▶ [Task] Present the lines of the listing below as a numbered list, from the line containing "Click the image upload icon" up to and including the line containing "The image size is (1077, 504). point(859,282)". Leave out blank lines and include no other lines.

----------------------------------------

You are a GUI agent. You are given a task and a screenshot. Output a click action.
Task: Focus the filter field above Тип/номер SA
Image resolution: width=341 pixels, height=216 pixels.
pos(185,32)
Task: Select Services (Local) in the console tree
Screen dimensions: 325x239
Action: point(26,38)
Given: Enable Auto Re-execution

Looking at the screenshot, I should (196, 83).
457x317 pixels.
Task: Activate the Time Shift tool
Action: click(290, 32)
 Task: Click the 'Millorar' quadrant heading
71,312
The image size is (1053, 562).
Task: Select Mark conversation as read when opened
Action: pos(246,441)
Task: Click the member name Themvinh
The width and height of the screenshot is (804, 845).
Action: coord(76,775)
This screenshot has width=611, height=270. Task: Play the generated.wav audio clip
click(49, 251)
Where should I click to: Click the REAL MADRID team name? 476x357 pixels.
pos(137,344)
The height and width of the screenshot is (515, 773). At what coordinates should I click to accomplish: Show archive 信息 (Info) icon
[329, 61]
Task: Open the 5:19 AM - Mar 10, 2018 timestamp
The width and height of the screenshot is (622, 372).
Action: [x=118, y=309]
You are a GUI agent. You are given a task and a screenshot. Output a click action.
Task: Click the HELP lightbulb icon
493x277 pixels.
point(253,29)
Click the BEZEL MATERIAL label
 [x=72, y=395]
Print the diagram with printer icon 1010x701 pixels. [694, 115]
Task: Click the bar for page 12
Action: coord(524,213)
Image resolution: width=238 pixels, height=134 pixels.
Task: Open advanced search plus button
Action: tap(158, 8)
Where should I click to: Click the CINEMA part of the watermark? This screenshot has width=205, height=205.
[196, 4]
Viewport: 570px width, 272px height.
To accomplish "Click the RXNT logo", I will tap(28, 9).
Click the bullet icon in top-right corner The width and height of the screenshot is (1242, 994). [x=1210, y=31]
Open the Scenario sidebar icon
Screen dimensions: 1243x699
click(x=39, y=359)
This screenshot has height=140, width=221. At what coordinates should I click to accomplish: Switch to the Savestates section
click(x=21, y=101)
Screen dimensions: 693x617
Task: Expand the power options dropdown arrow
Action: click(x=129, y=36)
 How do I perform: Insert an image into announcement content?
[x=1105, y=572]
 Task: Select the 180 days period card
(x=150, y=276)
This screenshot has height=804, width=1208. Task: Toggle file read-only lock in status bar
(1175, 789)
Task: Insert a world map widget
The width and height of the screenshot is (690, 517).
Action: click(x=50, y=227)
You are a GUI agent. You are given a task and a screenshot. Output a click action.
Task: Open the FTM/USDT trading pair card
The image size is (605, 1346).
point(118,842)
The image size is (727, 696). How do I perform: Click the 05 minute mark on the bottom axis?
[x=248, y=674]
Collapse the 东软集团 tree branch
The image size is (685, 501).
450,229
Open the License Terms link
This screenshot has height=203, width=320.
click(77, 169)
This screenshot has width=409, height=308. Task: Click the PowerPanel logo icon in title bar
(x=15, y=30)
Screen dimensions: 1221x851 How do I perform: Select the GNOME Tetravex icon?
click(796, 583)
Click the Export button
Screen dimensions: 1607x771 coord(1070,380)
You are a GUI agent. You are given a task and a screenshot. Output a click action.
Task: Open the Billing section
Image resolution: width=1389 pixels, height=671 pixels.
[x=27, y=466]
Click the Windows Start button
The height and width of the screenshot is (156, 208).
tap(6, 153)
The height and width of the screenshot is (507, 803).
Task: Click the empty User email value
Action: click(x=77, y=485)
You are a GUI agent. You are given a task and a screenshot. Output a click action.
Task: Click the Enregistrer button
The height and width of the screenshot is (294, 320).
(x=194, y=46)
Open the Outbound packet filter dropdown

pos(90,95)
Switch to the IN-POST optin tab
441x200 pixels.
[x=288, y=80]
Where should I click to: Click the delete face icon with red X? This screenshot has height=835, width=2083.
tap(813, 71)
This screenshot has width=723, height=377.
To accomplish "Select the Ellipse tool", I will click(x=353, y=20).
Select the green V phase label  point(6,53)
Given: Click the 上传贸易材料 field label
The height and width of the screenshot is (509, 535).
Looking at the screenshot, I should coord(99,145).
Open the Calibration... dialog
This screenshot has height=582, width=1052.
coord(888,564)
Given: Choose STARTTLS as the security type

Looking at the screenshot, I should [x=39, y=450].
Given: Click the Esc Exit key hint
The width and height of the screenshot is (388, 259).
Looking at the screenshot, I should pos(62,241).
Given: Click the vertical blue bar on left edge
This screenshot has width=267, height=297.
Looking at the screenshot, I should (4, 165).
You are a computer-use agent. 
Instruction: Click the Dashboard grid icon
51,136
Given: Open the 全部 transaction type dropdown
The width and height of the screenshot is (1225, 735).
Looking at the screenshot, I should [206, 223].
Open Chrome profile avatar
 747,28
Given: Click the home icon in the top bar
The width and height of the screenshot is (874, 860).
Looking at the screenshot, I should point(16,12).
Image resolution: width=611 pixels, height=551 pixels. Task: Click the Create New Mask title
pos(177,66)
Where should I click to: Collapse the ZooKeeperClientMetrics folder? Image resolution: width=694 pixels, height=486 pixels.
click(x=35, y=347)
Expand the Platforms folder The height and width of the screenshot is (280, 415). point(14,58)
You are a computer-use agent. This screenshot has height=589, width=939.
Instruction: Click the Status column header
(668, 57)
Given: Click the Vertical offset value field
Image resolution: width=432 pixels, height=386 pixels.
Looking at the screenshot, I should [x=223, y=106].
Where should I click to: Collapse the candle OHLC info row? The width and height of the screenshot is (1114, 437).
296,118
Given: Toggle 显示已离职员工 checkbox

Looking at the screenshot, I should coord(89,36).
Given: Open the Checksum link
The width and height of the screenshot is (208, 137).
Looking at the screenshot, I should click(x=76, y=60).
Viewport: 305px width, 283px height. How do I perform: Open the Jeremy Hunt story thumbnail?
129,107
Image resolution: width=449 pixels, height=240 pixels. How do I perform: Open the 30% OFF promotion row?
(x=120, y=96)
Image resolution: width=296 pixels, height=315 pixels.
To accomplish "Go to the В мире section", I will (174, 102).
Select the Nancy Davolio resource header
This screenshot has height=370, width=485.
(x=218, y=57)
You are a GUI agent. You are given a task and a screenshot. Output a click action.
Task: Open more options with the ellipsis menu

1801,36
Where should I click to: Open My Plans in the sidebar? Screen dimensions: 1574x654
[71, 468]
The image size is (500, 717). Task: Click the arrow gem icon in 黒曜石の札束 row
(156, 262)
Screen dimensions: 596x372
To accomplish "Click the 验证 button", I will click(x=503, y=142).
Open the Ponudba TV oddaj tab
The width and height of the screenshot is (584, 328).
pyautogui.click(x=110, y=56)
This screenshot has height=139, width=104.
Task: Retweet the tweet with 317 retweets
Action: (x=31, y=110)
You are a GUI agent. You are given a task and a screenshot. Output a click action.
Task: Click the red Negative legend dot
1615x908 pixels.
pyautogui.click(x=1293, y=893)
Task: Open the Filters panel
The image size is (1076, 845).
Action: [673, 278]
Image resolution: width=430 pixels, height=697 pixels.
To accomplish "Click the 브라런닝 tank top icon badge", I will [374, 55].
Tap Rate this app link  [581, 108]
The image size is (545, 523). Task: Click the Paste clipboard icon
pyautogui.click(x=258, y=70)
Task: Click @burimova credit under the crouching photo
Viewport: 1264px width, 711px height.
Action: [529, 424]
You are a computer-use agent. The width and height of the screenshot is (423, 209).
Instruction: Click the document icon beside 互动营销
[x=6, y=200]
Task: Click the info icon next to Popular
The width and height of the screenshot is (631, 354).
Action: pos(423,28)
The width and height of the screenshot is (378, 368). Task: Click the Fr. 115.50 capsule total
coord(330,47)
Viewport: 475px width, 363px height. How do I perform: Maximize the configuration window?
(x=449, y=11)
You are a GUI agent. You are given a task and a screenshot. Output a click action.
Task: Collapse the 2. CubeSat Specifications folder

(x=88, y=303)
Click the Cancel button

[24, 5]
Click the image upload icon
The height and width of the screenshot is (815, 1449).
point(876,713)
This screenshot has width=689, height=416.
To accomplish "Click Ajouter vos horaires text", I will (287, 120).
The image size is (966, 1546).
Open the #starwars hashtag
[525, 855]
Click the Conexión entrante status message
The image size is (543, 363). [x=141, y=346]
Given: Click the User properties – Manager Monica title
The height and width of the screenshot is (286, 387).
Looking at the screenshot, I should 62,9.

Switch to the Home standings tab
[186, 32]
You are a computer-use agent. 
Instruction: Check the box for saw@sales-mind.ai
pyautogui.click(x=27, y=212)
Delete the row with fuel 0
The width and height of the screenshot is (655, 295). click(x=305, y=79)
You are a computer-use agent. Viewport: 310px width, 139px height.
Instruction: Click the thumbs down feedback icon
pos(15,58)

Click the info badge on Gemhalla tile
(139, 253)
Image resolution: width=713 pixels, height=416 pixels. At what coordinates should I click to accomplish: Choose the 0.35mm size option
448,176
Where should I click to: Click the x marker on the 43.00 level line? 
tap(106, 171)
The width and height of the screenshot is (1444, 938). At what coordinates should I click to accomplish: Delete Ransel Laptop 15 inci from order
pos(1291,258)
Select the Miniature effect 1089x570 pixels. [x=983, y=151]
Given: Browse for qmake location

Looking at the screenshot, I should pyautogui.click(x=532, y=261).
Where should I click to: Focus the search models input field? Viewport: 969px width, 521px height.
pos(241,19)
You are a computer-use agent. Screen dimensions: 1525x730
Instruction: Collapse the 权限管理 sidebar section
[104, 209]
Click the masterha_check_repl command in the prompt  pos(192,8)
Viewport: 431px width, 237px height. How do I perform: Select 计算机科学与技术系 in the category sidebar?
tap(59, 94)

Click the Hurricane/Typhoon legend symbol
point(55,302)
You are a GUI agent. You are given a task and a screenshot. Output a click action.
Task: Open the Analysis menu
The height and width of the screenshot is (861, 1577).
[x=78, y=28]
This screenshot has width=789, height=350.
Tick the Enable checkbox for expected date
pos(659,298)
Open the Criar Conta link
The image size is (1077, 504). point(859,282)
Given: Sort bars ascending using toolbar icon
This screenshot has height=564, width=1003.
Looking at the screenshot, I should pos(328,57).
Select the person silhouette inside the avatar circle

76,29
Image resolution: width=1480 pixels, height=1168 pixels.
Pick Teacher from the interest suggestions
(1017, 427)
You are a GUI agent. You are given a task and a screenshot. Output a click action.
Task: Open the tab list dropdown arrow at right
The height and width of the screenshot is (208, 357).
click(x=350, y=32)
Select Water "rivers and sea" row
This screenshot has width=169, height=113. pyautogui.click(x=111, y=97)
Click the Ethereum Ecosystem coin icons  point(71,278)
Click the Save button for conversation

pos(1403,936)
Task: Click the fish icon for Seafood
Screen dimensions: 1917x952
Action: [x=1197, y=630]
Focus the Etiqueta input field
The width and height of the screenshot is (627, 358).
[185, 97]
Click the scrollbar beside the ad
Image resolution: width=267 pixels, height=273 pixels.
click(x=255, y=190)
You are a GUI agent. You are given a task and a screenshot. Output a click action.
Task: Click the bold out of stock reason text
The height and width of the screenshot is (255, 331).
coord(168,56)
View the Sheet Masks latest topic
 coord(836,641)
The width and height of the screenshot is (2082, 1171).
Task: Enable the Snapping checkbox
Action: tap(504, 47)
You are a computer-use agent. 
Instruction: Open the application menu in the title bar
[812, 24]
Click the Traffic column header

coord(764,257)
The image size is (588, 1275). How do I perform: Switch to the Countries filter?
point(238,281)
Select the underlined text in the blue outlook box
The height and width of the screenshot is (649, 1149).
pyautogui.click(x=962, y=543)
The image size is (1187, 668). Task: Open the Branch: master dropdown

----------------------------------------

▶ [Answer to the exercise]
1. Click the image upload icon
2. The height and width of the screenshot is (815, 1449).
3. point(876,713)
4. This screenshot has width=689, height=416.
5. To accomplish "Click Ajouter vos horaires text", I will (287, 120).
6. The image size is (966, 1546).
7. Open the #starwars hashtag
8. [525, 855]
9. Click the Conexión entrante status message
10. The image size is (543, 363). [x=141, y=346]
11. Given: Click the User properties – Manager Monica title
12. The height and width of the screenshot is (286, 387).
13. Looking at the screenshot, I should 62,9.
14. Switch to the Home standings tab
15. [186, 32]
16. You are a computer-use agent. 
17. Instruction: Check the box for saw@sales-mind.ai
18. pyautogui.click(x=27, y=212)
19. Delete the row with fuel 0
20. The width and height of the screenshot is (655, 295). click(x=305, y=79)
21. You are a computer-use agent. Viewport: 310px width, 139px height.
22. Instruction: Click the thumbs down feedback icon
23. pos(15,58)
24. Click the info badge on Gemhalla tile
25. (139, 253)
26. Image resolution: width=713 pixels, height=416 pixels. At what coordinates should I click to accomplish: Choose the 0.35mm size option
27. 448,176
28. Where should I click to: Click the x marker on the 43.00 level line? 
29. tap(106, 171)
30. The width and height of the screenshot is (1444, 938). At what coordinates should I click to accomplish: Delete Ransel Laptop 15 inci from order
31. pos(1291,258)
32. Select the Miniature effect 1089x570 pixels. [x=983, y=151]
33. Given: Browse for qmake location
34. Looking at the screenshot, I should pyautogui.click(x=532, y=261).
35. Where should I click to: Focus the search models input field? Viewport: 969px width, 521px height.
36. pos(241,19)
37. You are a computer-use agent. Screen dimensions: 1525x730
38. Instruction: Collapse the 权限管理 sidebar section
39. [104, 209]
40. Click the masterha_check_repl command in the prompt  pos(192,8)
41. Viewport: 431px width, 237px height. How do I perform: Select 计算机科学与技术系 in the category sidebar?
42. tap(59, 94)
43. Click the Hurricane/Typhoon legend symbol
44. point(55,302)
45. You are a GUI agent. You are given a task and a screenshot. Output a click action.
46. Task: Open the Analysis menu
47. The height and width of the screenshot is (861, 1577).
48. [x=78, y=28]
49. This screenshot has width=789, height=350.
50. Tick the Enable checkbox for expected date
51. pos(659,298)
52. Open the Criar Conta link
53. The image size is (1077, 504). point(859,282)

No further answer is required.